═════ DATA UNDER STUDY ═════

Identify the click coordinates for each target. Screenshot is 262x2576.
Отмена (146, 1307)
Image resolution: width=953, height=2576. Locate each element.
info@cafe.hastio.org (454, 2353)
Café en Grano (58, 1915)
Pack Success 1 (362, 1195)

═════

● **WHAT TO PRODUCE**: Repeat every line of the records, exactly as given.

● **SOLUTION TO THE EXERCISE**:
Identify the click coordinates for each target. Screenshot is 262x2576.
Отмена (146, 1307)
Image resolution: width=953, height=2576. Locate each element.
info@cafe.hastio.org (454, 2353)
Café en Grano (58, 1915)
Pack Success 1 (362, 1195)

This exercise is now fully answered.